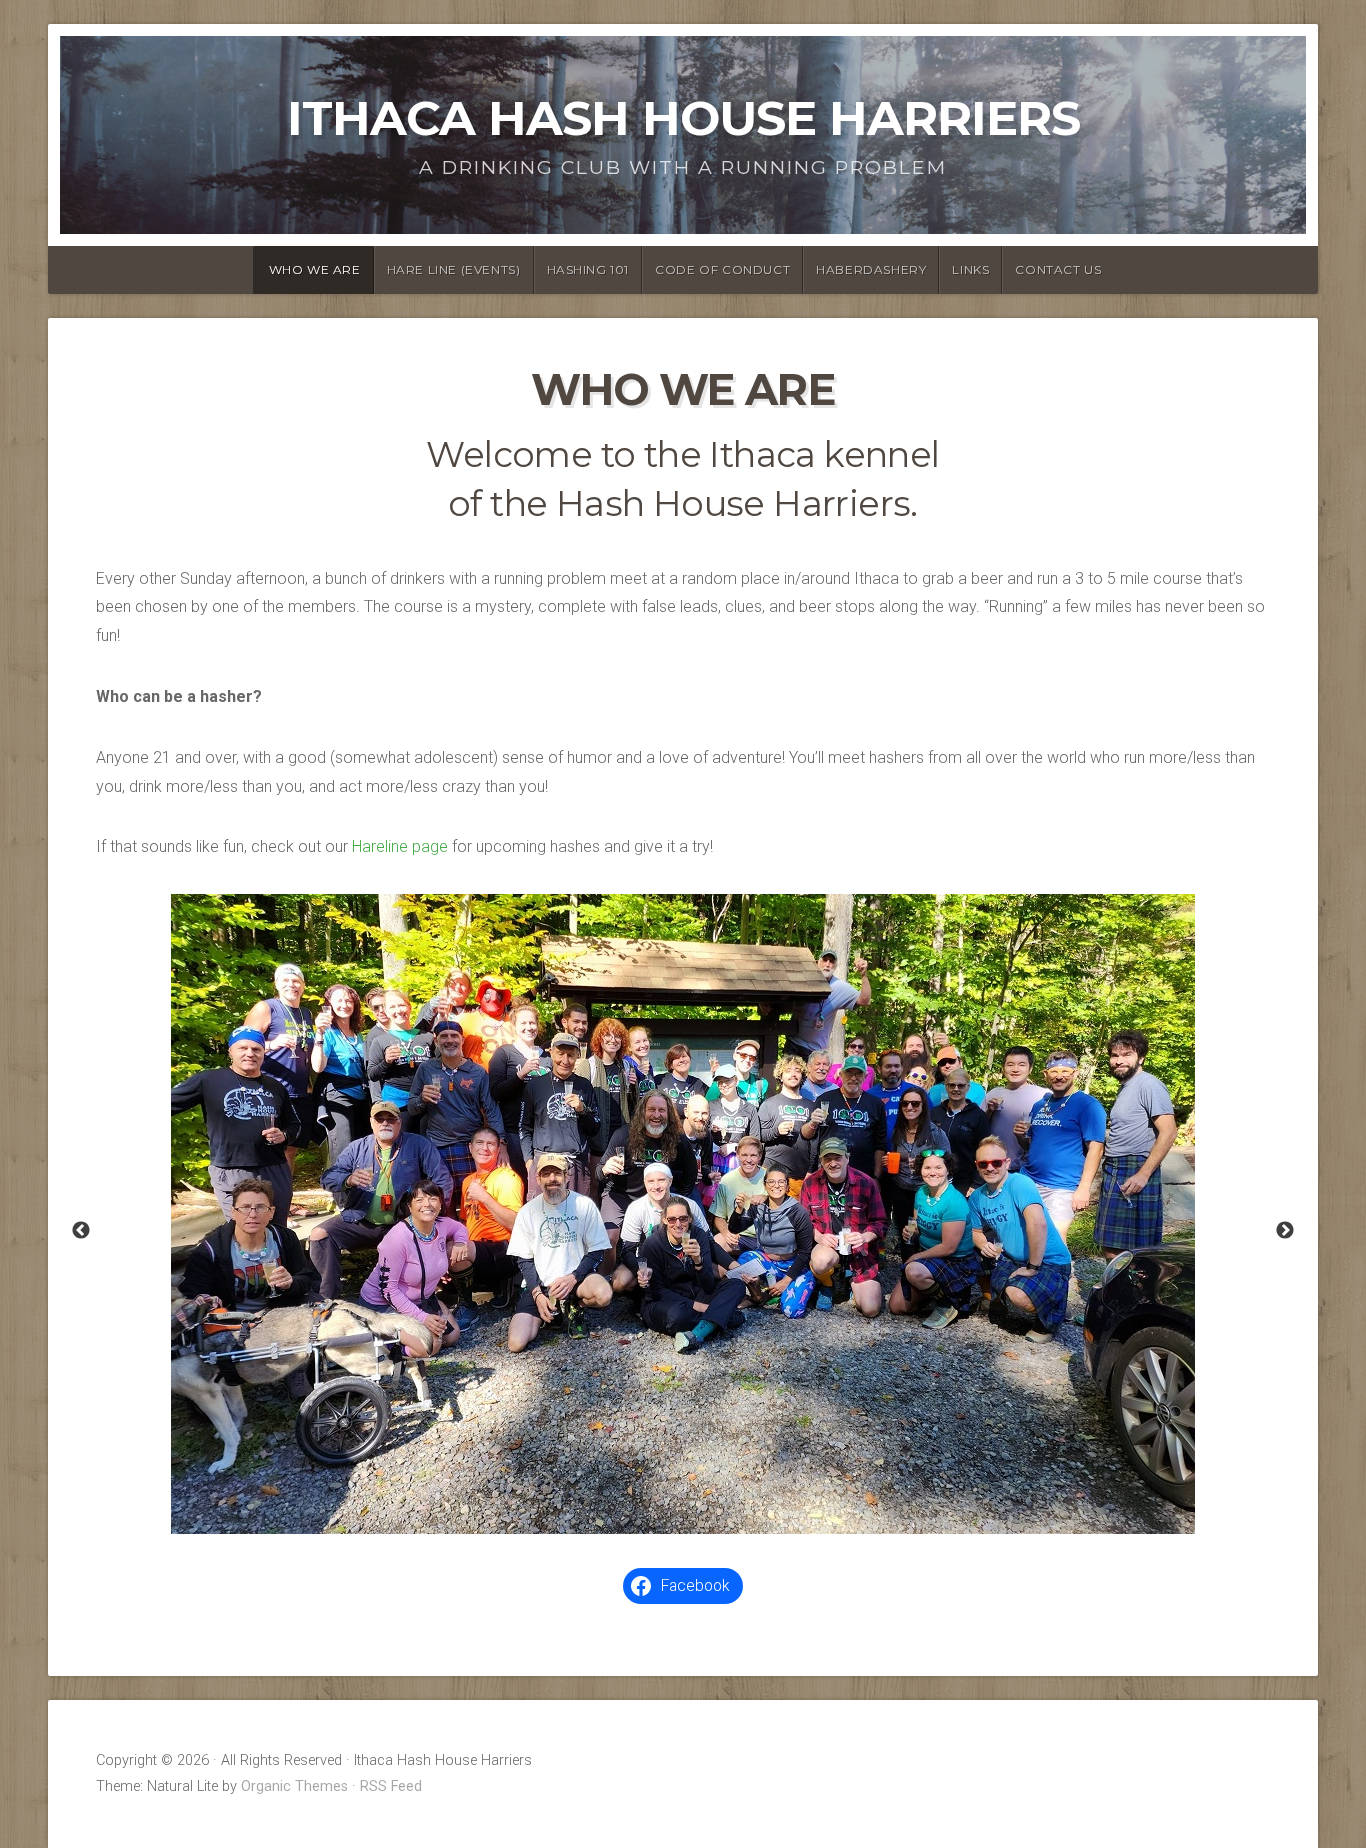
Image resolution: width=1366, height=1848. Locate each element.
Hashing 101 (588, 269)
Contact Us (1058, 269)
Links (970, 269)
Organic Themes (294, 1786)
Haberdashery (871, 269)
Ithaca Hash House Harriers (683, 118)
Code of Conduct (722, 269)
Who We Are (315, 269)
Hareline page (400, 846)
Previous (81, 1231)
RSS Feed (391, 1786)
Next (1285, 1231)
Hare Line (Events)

▬▬▬

◆ About this exercise ◆
In your transcription of the listing above, match each line exactly and include no pictures.

◆ Response ◆
Image resolution: width=1366, height=1848. Locate each element.
Hashing 101 (588, 269)
Contact Us (1058, 269)
Links (970, 269)
Organic Themes (294, 1786)
Haberdashery (871, 269)
Ithaca Hash House Harriers (683, 118)
Code of Conduct (722, 269)
Who We Are (315, 269)
Hareline page (400, 846)
Previous (81, 1231)
RSS Feed (391, 1786)
Next (1285, 1231)
Hare Line (Events)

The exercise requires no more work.